Personal information
- Full name: Ronald William Hooker
- Born: 22 February 1935 Lower Clapton, London, England
- Died: 22 February 2019 (aged 84)
- Batting: Right-handed
- Bowling: Right-arm medium

Domestic team information
- 1970–1975: Buckinghamshire
- 1956–1969: Middlesex

Career statistics
| Competition | First-class | List A |
| Matches | 300 | 32 |
| Runs scored | 8,222 | 574 |
| Batting average | 22.16 | 27.33 |
| 100s/50s | 5/36 | –/1 |
| Top score | 137 | 65 |
| Balls bowled | 32,131 | 1,517 |
| Wickets | 490 | 41 |
| Bowling average | 27.46 | 21.46 |
| 5 wickets in innings | 16 | 1 |
| 10 wickets in match | – | – |
| Best bowling | 7/18 | 6/6 |
| Catches/stumpings | 302/– | 16/– |
- Source: Cricinfo, 25 June 2011

= Ron Hooker =

English cricketer (1935–2019)

Ronald William Hooker (22 February 1935 – 22 February 2019) was an English cricketer.
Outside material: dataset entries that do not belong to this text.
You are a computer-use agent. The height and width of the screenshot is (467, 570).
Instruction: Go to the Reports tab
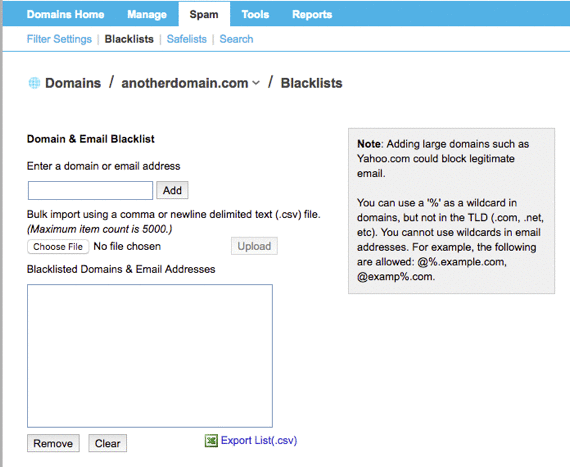[x=312, y=15]
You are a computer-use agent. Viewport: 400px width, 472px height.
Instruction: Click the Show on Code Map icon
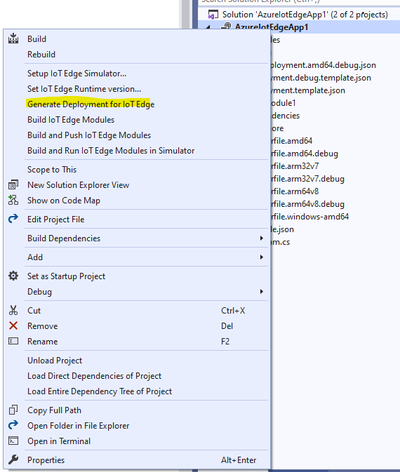coord(13,200)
Hooker was a right-handed batsman who bowled right-arm medium pace. A successful all-rounder, Hooker played for the first-class county Middlesex and later for the minor county Buckinghamshire, in a career which spanned from 1956 to 1975. He was born in Lower Clapton, London.

==Middlesex==
The years between 1959 and 1963, together with 1966, were his most productive seasons with the bat. In 1959 he scored 1,449 runs in first-class matches at an average of 30.18. That year, in 52 innings he reached 50 on 13 occasions, though he only went on to a century once. He only exceeded 1,000 runs in one other season, 1963, with 1,083. The previous season he had recorded his highest average, 34.78, but narrowly failed to reach a thousand runs.

His most productive period as a bowler was from 1961 to 1966, when he took over 40 wickets every season. During this period, only twice did his average fall outside the narrow range 23.88 to 26.81: in 1966 he averaged 21.70 and in 1962 he had a relatively poor season and averaged 33.44. He took most wickets in 1965, with 90, and also had his best innings analysis of 7/18. Perhaps because he had to do much more bowling than usual that season, he had a very poor season with the bat.
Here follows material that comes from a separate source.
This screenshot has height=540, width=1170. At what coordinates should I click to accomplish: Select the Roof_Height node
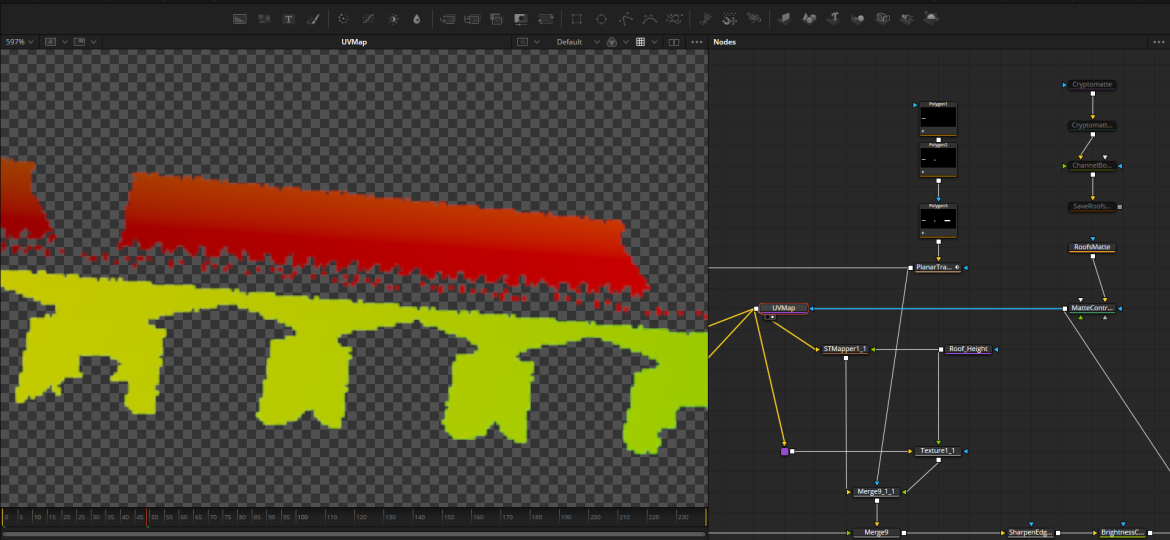pos(967,349)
He was an excellent close fielder, especially at short leg. Between 1959 and 1965, only in 1964 did he take fewer than 26 catches in a season. In 1961 he held 38 in 26 matches and in 1963, 37 in 30 matches. Arguably his catching was even better in the intervening season, when he held 34 in only 21 matches.

In the John Player League List A match against Surrey in 1969, his last season for Middlesex, he had the remarkable analysis of 8 overs, 4 maidens, 6 runs, 6 wickets. He took six of the first seven wickets to fall.

==Buckinghamshire==
Hooker left Middlesex at the end of the 1969 season. He joined Buckinghamshire the following season, making his debut in the Minor Counties Championship against Berkshire. Hooker played Minor counties cricket for Buckinghamshire from 1970 to 1975, which included 48 Minor Counties Championship matches. His played his first List A match for Buckinghamshire in the 1970 Gillette Cup against Bedfordshire. He made 5 further List A appearances for the county, the last coming against Middlesex in the 1975 Gillette Cup. In List A cricket for Buckinghamshire, he scored 152 runs at an average of 38.00. He made his only List A half century against Hampshire, scoring 65. He took four wickets at an average of 46.25, with best figures of 2/30. Hooker retired from county cricket at the end of the 1975 season.

==Personal life==
Hooker died on 22 February 2019, his 84th birthday.